Spinal cysticercosis is an unusual form of cysticercosis with an incidence of 0.7% to 5.85% even in endemic regions.[4] This low incidence may be due to inability of the cysticerci to travel to the spinal subarachnoid space. The spinal cord involvement is presumed to occur due to spread of the eggs of Taenia solium through arterial blood to the spinal cord,[5] which leads to local development of the larval form in the spinal cord manifesting as cysticercosis. When the lesion is in vesicular stage (intact viable cyst), the clinical features occur due to mass effect, causing compression of pyramidal, sensory and autonomic fibers. However, as the cyst degenerates, the body mounts an immune response against cysticercal antigens that may lead to local inflammation, causing myelitis, radiculitis and local meningitis. Furthermore, the involvement of blood vessels due to an immune-mediated vasculitic process may manifest as spinal cord infarction.

The clinical features of spinal cysticercosis may be paraparesis or quadriparesis, sensory loss, autonomic dysfunction involving bowel and bladder, radicular pain and paresthesias.
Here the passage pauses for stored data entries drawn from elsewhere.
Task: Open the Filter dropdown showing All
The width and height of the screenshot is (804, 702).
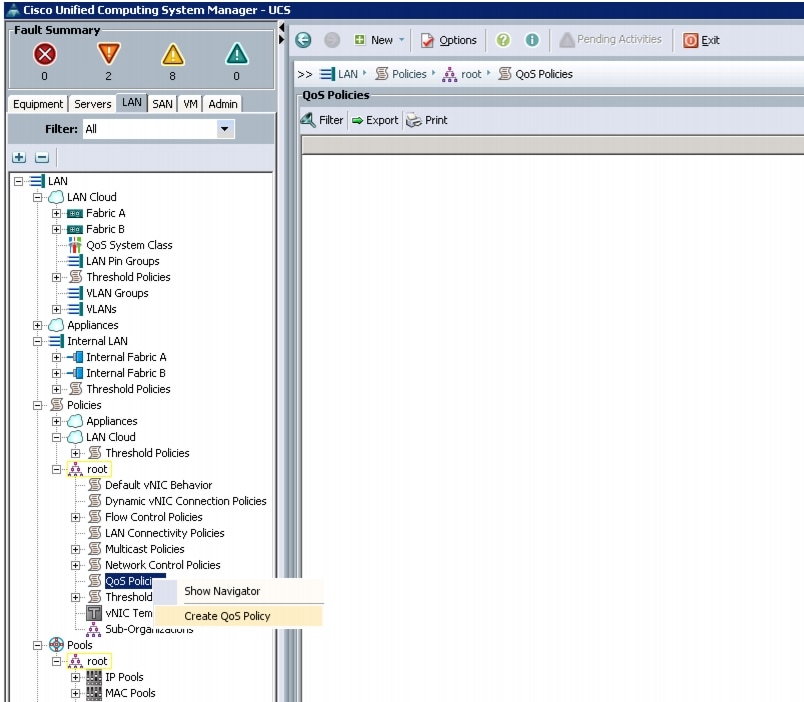Action: click(225, 128)
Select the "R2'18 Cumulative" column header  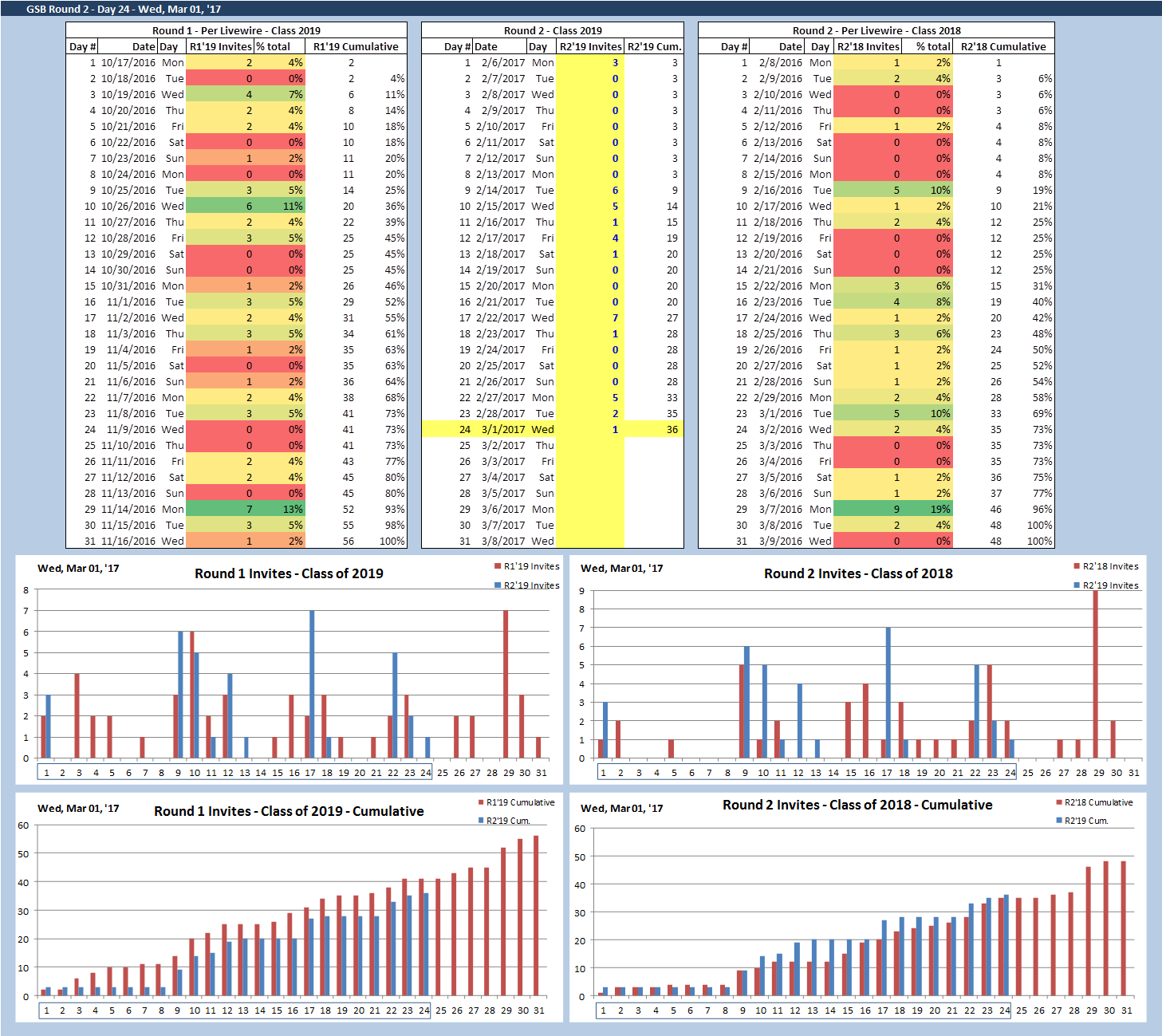pos(1002,46)
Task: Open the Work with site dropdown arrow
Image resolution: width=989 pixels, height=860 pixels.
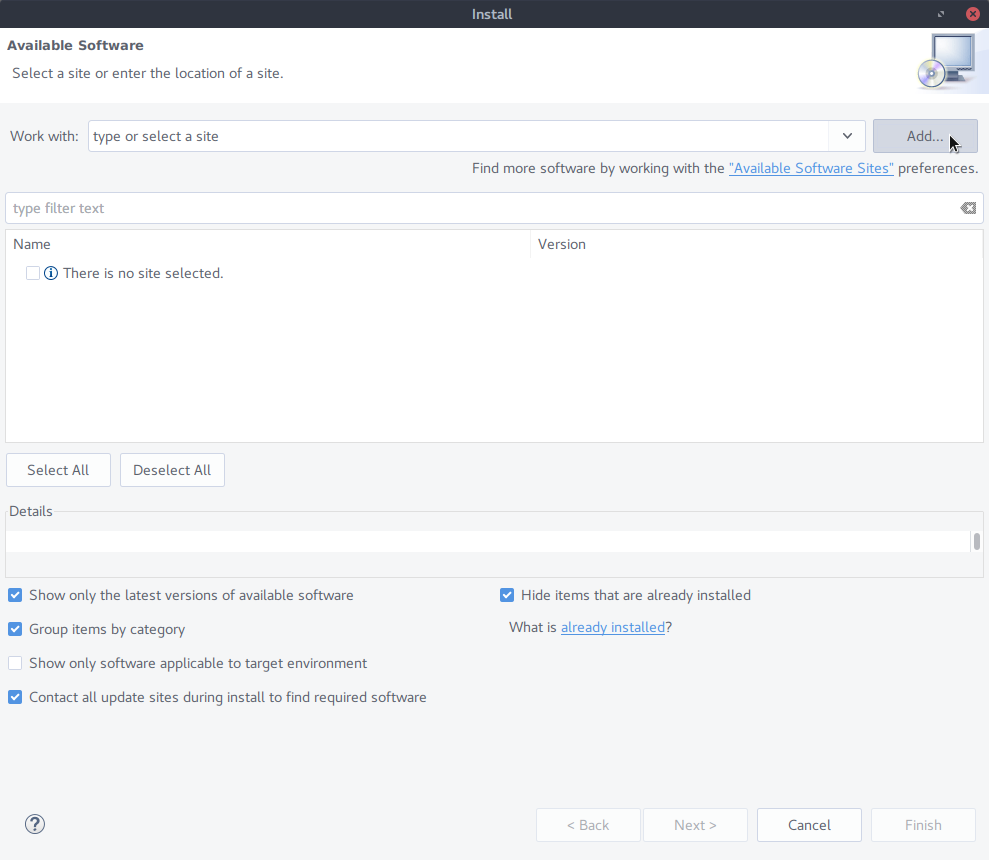Action: coord(847,136)
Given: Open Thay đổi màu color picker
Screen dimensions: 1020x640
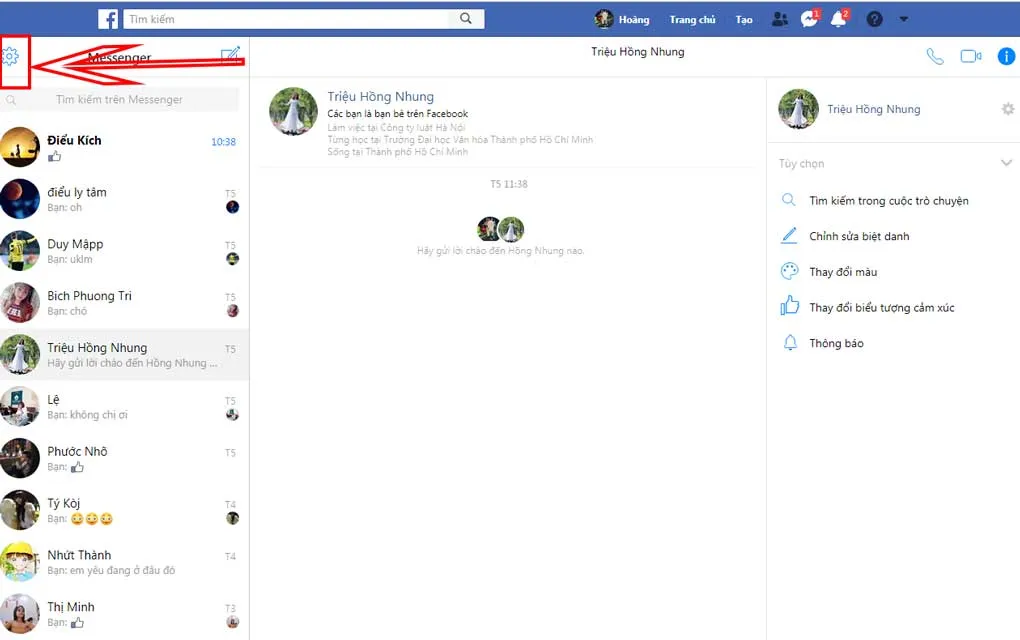Looking at the screenshot, I should point(842,272).
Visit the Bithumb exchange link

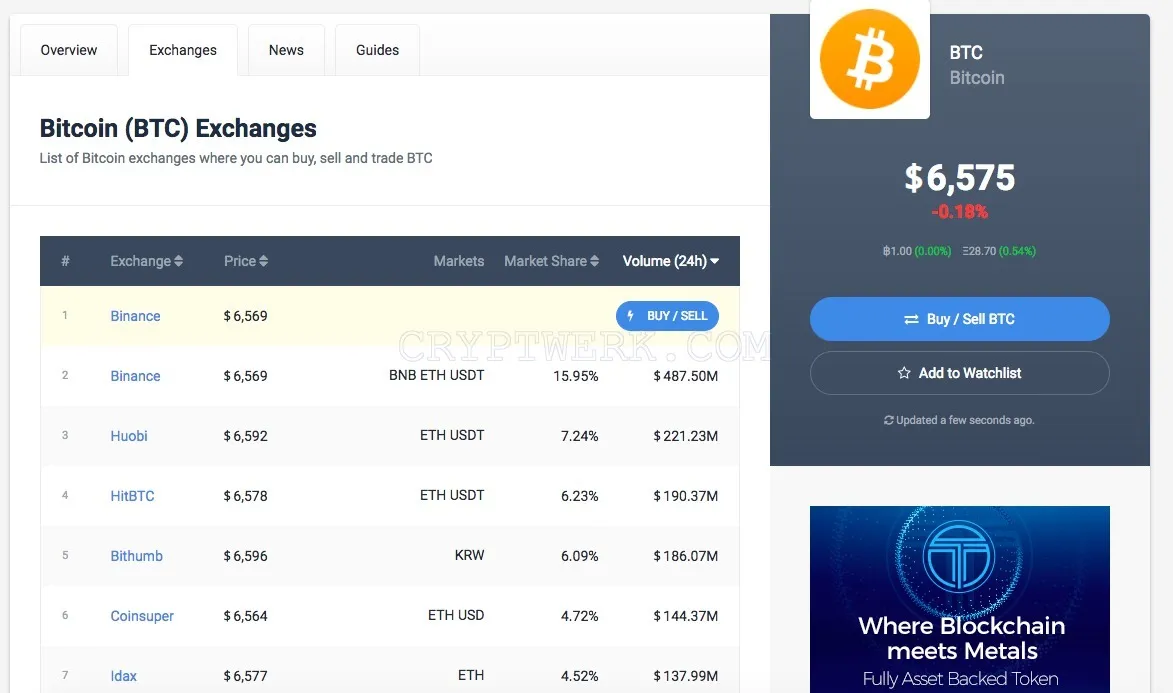coord(136,556)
Clinical presentation is dictated by the location of lesions within spinal cord, number of lesions, size of lesion and presence or absence of local inflammation. Our patient presented with features of spinal cord compression, without any inflammatory features. The clinical features were indistinguishable from any other intramedullary mass like astrocytoma or tuberculoma. In the absence of previous history of neurocysticercosis, it may be clinically difficult to make a diagnosis of spinal cysticercosis preoperatively. MR imaging can help in diagnosis of these lesions on which the cysticercal cysts appear homogeneously hypointense on T1 and hyperintense on T2 with minimal surrounding edema.
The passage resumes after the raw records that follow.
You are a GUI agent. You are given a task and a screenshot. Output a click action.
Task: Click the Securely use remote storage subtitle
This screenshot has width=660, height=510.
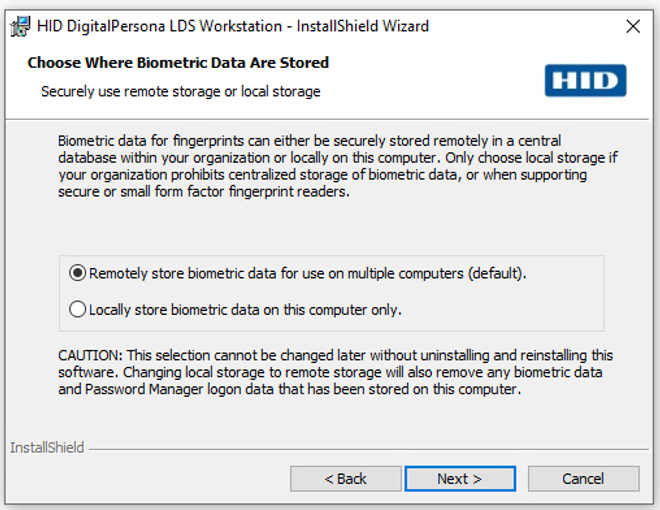click(x=180, y=91)
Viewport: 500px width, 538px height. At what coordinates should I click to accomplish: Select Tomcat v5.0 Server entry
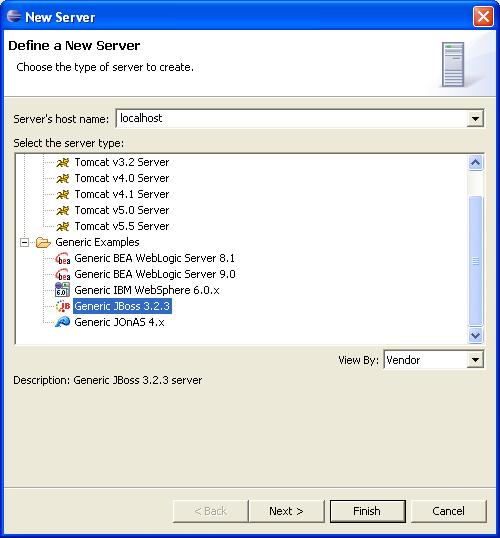(122, 210)
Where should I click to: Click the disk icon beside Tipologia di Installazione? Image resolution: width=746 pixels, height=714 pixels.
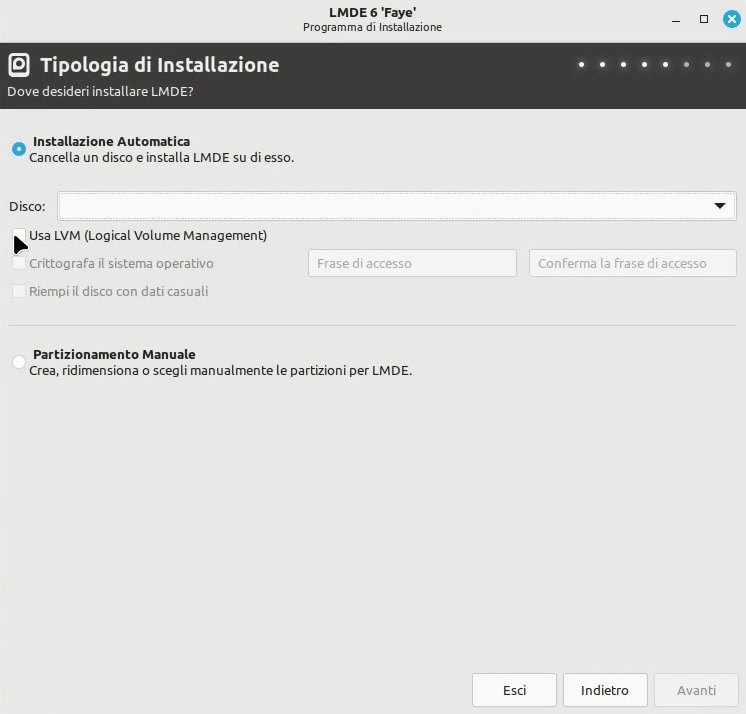point(19,65)
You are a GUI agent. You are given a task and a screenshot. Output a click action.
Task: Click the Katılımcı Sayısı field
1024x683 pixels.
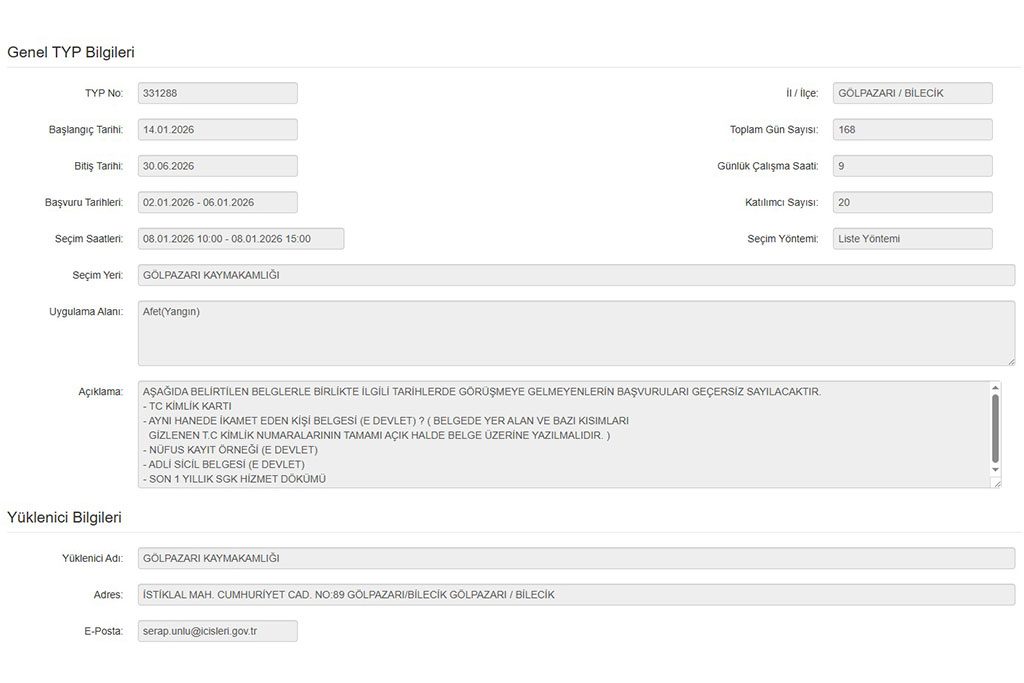[911, 202]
Similar cases have been described previously in literature. Guedes-Corrêa et al. described a women with an intramedullary cyst of the conus medulllaris region, who presented with low backache in the absence of any other neurological features.[4] Agale et al. presented a patient with intradural cysticercosis which resulted in spinal cord compression, causing spastic paraparesis.[6] Singh et al. noted cysticercosis involving cervico-dorsal spinal cord in a young man with seizures due to cerebral neurocystiercosis.[7] Torabi et al. described a 35-year-old man with cerebral neurocysticercosis who presented with cauda equina and Brown-Sequard syndrome due to multilevel intramedullary spinal cord cysticercal lesions and cerebrospinal fluid findings of eosinophilic meningitis.[8]

There are various therapeutic options for spinal neurocysticercosis. Medical treatment can be considered in those cases with stable neurological status or diagnosed preoperatively by CSF and serum enzyme linked immunoelectric transfer blot assay for antibody. However, in patients presenting with acute or progressively deteriorating neurological state and in those where diagnosis is missed or in doubt, surgical excision is the choice of the treatment as histopathology not only confirms the diagnosis, but early surgery also provides recovery before any irreversible cord damage takes place. Our patient was managed by surgical excision of the cysticercal lesion, in accordance with the consensus guidelines for treatment of neurocysticercosis.[9] There are a few anecdotal case reports of successful medical therapy of spinal cysticercosis with albendazole and steroids.[1011] However, at present surgical therapy remains first choice on the basis of current evidence. Spinal NCC should be considered in differential diagnosis of spinal lesion, though isolated cysticercosis of spine is difficult to suspect; however, correlation of clinical findings, history of endemic areas origin and typical MRI findings can help in making early diagnosis thus obviating the delay in surgical intervention.

Conclusions

We conclude that cysticercosis involving spinal cord is an unusual manifestation of neurocysticercosis, and its diagnosis needs a high index of suspicion. This diagnosis should be considered in a patient from endemic region with a cystic spinal cord mass. Final diagnosis is possible only after surgical excision and histopathological evaluation of the specimen.

Source of Support: Nil.

Conflict of Interest: None declared.